Lorsque la révolte menée par Doroteo-Pancho lui parvient, son intérêt est immédiatement aiguisé. Peu probable qu’il s’agisse réellement du révolutionnaire Mexicain. Mais cette lutte désespérée et absurde le fascine.
La rencontre avec Doroteo est d’une force extrême. L’homme est brutal, décidé et terriblement charismatique. Il prend Sean Penn sous son aile et l’entraîne avec lui.
Voilà l’acteur promu chroniqueur du combat et de la vie de Pancho Villa, de ce Pancho Villa pour le moins. Le voilà chargé de faire connaître à l’extérieur la nature de cette lutte.
Mais son engagement va bien au-delà d’un rôle de témoin. Sean Penn est vite partie prenante des décisions et des opérations.

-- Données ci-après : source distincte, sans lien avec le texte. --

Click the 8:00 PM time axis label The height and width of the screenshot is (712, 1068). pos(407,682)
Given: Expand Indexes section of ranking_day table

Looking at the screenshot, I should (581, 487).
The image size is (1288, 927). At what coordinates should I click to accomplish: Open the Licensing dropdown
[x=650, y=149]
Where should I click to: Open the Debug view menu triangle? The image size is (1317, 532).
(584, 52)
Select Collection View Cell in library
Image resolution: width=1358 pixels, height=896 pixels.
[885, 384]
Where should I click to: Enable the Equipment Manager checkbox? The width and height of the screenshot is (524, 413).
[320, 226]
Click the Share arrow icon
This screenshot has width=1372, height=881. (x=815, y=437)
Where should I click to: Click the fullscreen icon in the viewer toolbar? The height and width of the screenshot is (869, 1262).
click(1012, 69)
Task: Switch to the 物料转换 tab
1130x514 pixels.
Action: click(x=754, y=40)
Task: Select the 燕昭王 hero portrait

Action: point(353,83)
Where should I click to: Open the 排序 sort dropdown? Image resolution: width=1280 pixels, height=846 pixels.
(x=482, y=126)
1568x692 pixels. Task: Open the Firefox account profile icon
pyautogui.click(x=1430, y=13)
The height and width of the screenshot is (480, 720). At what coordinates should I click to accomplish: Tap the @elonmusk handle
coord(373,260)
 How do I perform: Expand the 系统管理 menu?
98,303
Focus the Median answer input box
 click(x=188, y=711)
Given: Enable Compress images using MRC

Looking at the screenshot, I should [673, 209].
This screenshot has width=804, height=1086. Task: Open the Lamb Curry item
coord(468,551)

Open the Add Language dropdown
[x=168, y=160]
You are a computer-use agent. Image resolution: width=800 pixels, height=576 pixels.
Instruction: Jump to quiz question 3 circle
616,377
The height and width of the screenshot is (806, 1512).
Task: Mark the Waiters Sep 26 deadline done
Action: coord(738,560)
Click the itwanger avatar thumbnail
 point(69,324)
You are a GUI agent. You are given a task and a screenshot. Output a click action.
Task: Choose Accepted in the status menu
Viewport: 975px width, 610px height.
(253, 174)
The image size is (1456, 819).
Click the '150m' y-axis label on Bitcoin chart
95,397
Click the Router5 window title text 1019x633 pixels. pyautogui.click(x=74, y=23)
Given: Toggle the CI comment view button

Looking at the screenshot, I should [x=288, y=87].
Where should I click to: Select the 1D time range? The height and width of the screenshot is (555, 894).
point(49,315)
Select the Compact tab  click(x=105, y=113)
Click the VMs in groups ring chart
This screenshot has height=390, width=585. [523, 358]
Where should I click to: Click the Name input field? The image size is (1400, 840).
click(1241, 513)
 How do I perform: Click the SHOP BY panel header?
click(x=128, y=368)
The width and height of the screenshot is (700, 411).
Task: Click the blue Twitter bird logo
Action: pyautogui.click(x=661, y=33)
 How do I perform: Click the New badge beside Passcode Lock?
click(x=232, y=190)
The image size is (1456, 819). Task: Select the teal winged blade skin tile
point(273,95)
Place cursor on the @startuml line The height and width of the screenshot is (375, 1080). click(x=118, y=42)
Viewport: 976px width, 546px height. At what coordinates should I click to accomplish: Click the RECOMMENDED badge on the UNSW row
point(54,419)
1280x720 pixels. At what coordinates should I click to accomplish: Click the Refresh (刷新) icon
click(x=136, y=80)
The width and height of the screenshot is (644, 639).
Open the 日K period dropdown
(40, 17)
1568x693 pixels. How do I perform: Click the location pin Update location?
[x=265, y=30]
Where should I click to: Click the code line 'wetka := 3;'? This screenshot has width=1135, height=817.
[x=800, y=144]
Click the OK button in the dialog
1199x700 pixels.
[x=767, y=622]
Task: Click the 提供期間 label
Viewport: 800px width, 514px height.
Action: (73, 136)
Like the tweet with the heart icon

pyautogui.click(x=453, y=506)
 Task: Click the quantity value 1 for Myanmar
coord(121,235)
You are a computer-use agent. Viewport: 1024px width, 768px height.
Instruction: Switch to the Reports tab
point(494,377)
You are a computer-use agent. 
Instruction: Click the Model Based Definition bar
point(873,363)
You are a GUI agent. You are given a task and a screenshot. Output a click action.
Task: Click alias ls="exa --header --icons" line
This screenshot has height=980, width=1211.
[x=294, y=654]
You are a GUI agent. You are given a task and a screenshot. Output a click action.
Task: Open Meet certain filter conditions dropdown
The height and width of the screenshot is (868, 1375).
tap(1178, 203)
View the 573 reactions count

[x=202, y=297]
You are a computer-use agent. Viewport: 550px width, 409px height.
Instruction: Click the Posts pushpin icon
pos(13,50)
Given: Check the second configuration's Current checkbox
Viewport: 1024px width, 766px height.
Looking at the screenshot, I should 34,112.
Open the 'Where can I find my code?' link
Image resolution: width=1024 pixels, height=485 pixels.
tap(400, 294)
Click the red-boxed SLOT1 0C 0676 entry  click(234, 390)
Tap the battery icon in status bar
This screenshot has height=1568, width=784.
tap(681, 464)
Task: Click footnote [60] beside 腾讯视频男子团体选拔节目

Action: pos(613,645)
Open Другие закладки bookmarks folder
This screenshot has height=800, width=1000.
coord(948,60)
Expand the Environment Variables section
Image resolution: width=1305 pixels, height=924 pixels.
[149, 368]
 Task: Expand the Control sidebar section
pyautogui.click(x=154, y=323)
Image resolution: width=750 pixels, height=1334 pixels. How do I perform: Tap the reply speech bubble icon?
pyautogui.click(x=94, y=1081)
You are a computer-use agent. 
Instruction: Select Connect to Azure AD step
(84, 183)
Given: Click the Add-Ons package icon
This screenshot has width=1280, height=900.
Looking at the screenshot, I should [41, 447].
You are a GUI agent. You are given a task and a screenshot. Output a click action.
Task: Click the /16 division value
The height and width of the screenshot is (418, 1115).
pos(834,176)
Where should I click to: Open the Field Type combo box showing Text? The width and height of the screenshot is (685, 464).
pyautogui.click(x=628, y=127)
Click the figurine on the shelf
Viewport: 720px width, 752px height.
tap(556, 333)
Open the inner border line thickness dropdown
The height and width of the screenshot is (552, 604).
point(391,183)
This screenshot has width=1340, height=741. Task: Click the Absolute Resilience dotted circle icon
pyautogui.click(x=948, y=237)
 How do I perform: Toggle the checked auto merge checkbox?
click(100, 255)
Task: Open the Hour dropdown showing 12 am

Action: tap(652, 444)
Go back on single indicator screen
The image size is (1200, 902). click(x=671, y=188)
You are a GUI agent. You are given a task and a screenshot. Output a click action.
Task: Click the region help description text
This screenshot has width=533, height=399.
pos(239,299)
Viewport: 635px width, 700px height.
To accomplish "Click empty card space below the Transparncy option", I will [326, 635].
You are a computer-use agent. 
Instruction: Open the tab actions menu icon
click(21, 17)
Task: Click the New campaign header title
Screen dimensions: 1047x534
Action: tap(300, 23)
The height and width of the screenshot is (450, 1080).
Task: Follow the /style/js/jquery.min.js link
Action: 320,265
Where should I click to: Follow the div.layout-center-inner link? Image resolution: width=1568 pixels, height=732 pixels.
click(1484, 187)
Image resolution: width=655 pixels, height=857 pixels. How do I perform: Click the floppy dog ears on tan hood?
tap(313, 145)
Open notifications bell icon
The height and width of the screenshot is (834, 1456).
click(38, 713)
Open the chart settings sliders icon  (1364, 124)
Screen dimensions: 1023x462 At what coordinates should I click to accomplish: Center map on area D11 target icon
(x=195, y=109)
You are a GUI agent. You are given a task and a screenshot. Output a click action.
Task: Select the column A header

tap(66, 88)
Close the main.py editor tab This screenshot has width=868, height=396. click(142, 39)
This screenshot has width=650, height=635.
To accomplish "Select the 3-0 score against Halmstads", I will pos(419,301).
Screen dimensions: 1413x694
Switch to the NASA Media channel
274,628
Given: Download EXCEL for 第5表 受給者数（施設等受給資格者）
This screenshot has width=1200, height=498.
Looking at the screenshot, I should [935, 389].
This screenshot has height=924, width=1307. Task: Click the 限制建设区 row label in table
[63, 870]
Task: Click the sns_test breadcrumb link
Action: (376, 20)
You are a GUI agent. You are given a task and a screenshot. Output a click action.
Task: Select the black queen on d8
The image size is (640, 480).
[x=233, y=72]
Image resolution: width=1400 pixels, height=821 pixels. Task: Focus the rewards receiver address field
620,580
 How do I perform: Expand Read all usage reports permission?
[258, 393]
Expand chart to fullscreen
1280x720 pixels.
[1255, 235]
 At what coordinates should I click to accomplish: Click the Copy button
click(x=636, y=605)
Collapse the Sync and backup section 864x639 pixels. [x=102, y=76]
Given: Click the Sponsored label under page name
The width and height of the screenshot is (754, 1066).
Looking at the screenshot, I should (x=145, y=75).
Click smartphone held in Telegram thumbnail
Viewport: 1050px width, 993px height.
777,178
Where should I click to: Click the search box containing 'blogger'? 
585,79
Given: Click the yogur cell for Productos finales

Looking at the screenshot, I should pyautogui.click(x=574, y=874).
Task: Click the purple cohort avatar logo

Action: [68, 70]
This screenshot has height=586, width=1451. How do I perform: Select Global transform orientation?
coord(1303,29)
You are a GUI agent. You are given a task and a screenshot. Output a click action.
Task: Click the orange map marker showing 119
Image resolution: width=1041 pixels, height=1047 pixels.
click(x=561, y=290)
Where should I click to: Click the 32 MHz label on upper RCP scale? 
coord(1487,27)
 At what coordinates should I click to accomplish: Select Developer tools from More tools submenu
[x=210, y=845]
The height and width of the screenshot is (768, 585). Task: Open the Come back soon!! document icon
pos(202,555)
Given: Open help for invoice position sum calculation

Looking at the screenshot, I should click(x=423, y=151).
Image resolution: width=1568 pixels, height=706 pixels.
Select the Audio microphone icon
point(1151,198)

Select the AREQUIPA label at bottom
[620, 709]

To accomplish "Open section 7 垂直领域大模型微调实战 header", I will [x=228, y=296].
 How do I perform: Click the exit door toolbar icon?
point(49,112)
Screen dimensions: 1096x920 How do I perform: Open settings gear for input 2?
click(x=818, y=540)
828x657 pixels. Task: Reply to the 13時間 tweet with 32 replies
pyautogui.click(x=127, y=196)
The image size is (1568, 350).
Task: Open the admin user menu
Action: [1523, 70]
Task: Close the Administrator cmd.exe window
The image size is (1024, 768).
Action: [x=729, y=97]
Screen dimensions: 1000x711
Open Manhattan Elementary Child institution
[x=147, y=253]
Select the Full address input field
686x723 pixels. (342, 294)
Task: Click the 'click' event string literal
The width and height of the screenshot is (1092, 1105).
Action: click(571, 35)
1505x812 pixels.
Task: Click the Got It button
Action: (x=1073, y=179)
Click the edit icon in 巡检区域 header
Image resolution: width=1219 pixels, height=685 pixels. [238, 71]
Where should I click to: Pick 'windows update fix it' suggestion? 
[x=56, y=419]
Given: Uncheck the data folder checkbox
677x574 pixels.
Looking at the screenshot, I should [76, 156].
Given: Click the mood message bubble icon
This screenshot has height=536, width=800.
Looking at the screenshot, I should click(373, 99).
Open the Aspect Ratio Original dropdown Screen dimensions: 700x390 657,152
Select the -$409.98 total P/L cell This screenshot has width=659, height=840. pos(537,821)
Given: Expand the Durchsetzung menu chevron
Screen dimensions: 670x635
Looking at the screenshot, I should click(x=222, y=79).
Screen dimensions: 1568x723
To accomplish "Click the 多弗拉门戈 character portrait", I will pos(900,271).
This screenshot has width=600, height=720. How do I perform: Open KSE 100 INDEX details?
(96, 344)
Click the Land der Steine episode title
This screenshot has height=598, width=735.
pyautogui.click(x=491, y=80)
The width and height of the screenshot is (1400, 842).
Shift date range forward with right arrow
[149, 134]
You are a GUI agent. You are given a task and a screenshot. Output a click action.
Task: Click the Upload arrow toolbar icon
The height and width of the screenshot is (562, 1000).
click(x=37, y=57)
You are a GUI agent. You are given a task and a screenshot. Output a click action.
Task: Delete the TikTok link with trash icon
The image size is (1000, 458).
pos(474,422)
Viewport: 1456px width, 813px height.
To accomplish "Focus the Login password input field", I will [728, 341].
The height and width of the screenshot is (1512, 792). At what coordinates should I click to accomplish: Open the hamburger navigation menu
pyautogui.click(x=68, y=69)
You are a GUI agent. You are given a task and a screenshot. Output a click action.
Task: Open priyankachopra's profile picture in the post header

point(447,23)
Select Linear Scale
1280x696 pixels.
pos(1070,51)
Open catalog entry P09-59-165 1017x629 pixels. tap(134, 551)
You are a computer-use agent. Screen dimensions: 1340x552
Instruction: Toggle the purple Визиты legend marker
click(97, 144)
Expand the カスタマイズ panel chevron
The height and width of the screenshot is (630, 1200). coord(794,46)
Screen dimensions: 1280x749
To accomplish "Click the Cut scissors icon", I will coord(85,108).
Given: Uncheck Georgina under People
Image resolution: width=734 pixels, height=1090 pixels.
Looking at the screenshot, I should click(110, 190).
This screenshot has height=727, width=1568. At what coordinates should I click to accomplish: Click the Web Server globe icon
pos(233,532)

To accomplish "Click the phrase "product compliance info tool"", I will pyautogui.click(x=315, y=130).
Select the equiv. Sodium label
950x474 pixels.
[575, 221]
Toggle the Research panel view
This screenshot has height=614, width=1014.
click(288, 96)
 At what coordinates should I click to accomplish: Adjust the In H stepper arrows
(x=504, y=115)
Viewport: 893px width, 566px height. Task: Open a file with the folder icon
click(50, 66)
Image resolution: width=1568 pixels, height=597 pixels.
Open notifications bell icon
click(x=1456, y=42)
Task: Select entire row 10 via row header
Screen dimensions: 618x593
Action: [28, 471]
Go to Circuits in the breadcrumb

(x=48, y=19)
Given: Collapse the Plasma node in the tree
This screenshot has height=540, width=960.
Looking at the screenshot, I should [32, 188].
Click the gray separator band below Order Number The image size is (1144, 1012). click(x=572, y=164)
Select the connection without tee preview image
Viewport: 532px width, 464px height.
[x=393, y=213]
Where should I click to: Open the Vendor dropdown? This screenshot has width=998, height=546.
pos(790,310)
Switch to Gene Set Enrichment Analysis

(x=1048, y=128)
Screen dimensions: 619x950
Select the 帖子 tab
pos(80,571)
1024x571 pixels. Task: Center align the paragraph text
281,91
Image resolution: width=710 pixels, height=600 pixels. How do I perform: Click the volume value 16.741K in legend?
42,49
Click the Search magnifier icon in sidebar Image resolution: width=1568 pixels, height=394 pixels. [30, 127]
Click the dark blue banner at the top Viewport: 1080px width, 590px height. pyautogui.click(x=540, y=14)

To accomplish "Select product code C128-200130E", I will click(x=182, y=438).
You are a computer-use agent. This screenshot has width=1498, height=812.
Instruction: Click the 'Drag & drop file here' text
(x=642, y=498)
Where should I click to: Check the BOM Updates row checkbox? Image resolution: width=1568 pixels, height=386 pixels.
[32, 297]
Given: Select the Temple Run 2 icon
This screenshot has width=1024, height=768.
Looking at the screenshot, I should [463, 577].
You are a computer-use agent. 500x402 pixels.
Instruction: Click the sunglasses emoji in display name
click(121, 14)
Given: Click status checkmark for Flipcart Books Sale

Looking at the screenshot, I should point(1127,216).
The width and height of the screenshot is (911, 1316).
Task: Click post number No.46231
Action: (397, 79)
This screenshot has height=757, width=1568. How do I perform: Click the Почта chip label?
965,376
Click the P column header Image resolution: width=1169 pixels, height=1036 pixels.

Plus le pouvoir de Doroteo s’étend, plus il s’éloigne de son rôle d’observateur impartial.
C’est Sean Penn qui affronte les journalistes lors de la première conférence de presse donnée par les insurgés après la signature du cessez-le-feu : « Une trêve a été conclue. Mais les autorités sont loin de reconnaître l’importance du combat que nous menons. Malgré la trêve, malgré la négociation, nous sommes toujours sous le coup d’une inculpation pour A.M.T. Excusez le jargon, il n’est pas de notre fait. A.M.T. : Association de Malfaiteurs à but Terroriste. Terroristes ? La terreur ? Qui fait régner la terreur ? Pas nous. Le pouvoir s’ingénie à confondre terreur et insécurité, comme il l’a toujours fait. Ce sont pourtant deux notions bien différentes. Quant à nous, nous n’avons aucune difficulté à reconnaître la terreur générée par la société, cette terreur qui nous confine dans les cités et brise tous les liens sociaux, cette terreur qui a donné naissance à la violence dont nous disposons aujourd’hui. Une violence dont nous ferons usage pour mettre fin à la terreur ! Parce que c’est notre dernier recours. » Sean Penn défend l’indéfendable et tente d’exposer au monde comment et pourquoi est née cette révolte.
Plus les jours passent, plus Sean s’implique ; tour à tour défenseur d’une cause, porte-parole, chef des opérations de sécurité.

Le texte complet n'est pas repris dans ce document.